*** Opening MATERIAL SUPPLIED ***
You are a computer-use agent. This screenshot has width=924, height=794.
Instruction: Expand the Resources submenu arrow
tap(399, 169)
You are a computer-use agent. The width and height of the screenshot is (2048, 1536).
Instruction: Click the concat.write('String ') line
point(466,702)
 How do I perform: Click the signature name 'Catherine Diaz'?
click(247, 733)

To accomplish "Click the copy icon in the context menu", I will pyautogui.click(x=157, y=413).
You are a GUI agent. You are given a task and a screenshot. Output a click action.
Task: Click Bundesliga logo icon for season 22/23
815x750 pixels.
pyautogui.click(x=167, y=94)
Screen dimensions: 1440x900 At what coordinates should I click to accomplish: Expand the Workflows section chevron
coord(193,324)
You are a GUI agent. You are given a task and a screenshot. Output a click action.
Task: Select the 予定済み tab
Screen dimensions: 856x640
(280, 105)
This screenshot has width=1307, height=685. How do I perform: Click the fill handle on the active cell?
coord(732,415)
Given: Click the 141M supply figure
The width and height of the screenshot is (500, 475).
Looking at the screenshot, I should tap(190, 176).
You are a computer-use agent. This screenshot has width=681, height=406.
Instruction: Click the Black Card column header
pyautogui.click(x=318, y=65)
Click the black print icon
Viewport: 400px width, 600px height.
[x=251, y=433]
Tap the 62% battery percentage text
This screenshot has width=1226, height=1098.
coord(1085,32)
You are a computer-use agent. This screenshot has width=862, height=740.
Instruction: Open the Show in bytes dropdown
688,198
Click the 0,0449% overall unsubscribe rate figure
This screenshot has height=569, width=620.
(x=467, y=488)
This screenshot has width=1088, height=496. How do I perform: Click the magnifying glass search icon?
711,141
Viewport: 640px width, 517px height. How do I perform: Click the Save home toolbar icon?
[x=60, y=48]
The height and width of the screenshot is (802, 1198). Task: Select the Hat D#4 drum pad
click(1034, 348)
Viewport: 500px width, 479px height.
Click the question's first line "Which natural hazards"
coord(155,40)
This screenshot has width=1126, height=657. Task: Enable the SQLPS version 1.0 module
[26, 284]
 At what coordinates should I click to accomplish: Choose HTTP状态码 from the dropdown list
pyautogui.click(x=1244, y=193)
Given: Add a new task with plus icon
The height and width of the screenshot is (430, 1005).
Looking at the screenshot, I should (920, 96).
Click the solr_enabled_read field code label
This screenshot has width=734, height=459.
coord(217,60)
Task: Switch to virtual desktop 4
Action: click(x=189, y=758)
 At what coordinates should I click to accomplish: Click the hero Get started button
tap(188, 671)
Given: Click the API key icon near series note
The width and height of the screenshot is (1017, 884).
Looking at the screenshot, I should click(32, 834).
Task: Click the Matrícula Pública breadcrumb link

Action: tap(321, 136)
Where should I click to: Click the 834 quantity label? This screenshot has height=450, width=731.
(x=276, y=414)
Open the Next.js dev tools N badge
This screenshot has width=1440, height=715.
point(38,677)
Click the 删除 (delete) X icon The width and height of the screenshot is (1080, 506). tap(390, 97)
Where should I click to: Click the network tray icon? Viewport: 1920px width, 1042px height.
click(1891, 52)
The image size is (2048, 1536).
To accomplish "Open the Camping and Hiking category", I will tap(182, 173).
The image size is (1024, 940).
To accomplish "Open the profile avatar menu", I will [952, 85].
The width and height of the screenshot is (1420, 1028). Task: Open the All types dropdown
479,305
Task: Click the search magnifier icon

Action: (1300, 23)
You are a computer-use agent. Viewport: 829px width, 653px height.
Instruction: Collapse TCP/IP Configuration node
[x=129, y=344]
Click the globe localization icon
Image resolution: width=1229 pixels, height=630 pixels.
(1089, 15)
*** Closing MATERIAL SUPPLIED ***
— ASSIGNMENT —
Copy out each line of the listing that holds "size".

— OUTPUT OF THE TASK —
The image size is (2048, 1536).
The image size is (1024, 940).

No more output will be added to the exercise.